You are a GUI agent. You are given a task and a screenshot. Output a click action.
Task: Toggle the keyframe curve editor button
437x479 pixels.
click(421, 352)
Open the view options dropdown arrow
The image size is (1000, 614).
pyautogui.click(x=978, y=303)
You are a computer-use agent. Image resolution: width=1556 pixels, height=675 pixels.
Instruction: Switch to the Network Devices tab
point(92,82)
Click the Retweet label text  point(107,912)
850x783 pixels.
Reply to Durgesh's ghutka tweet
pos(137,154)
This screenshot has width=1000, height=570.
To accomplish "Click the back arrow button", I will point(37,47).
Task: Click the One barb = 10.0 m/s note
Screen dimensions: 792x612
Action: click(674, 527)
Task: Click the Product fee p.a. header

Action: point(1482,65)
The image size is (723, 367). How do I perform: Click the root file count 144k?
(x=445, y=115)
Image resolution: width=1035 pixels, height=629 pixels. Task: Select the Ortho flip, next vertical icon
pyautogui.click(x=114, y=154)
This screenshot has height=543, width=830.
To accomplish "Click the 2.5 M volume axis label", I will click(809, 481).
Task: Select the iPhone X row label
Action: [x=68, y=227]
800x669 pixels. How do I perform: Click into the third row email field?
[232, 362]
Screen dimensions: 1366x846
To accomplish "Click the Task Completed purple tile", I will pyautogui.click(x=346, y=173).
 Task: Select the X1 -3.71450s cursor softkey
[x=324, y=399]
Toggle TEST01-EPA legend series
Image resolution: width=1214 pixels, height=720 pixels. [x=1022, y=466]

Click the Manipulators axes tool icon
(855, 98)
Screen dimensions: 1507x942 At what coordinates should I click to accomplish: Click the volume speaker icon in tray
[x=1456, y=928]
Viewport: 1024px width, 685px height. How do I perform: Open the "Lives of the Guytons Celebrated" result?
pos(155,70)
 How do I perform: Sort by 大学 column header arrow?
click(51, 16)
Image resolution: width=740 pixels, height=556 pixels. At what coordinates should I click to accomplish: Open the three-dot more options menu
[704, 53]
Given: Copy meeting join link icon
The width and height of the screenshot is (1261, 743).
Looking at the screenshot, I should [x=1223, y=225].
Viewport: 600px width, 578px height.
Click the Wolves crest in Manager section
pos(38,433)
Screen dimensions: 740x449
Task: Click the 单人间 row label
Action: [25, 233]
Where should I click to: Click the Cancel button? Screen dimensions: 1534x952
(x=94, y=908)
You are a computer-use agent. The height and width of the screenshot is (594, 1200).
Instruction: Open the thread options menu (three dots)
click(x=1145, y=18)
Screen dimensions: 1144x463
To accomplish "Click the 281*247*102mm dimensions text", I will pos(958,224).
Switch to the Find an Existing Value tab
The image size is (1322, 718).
★ ★ ★
To do:
From the first line of the data through the line with "Viewport: 600px width, 578px height.", quote each line exactly and add nothing else.

Solution for this task:
You are a GUI agent. You are given a task and a screenshot. Output a click action.
Task: Toggle the keyframe curve editor button
437x479 pixels.
click(421, 352)
Open the view options dropdown arrow
The image size is (1000, 614).
pyautogui.click(x=978, y=303)
You are a computer-use agent. Image resolution: width=1556 pixels, height=675 pixels.
Instruction: Switch to the Network Devices tab
point(92,82)
Click the Retweet label text  point(107,912)
850x783 pixels.
Reply to Durgesh's ghutka tweet
pos(137,154)
This screenshot has width=1000, height=570.
To accomplish "Click the back arrow button", I will point(37,47).
Task: Click the One barb = 10.0 m/s note
Screen dimensions: 792x612
Action: click(674, 527)
Task: Click the Product fee p.a. header

Action: point(1482,65)
The image size is (723, 367). How do I perform: Click the root file count 144k?
(x=445, y=115)
Image resolution: width=1035 pixels, height=629 pixels. Task: Select the Ortho flip, next vertical icon
pyautogui.click(x=114, y=154)
This screenshot has height=543, width=830.
To accomplish "Click the 2.5 M volume axis label", I will click(809, 481).
Task: Select the iPhone X row label
Action: [x=68, y=227]
800x669 pixels. How do I perform: Click into the third row email field?
[232, 362]
Screen dimensions: 1366x846
To accomplish "Click the Task Completed purple tile", I will pyautogui.click(x=346, y=173).
 Task: Select the X1 -3.71450s cursor softkey
[x=324, y=399]
Toggle TEST01-EPA legend series
Image resolution: width=1214 pixels, height=720 pixels. [x=1022, y=466]

Click the Manipulators axes tool icon
(855, 98)
Screen dimensions: 1507x942 At what coordinates should I click to accomplish: Click the volume speaker icon in tray
[x=1456, y=928]
Viewport: 1024px width, 685px height. How do I perform: Open the "Lives of the Guytons Celebrated" result?
pos(155,70)
 How do I perform: Sort by 大学 column header arrow?
click(51, 16)
Image resolution: width=740 pixels, height=556 pixels. At what coordinates should I click to accomplish: Open the three-dot more options menu
[704, 53]
Given: Copy meeting join link icon
The width and height of the screenshot is (1261, 743).
Looking at the screenshot, I should [x=1223, y=225].
Viewport: 600px width, 578px height.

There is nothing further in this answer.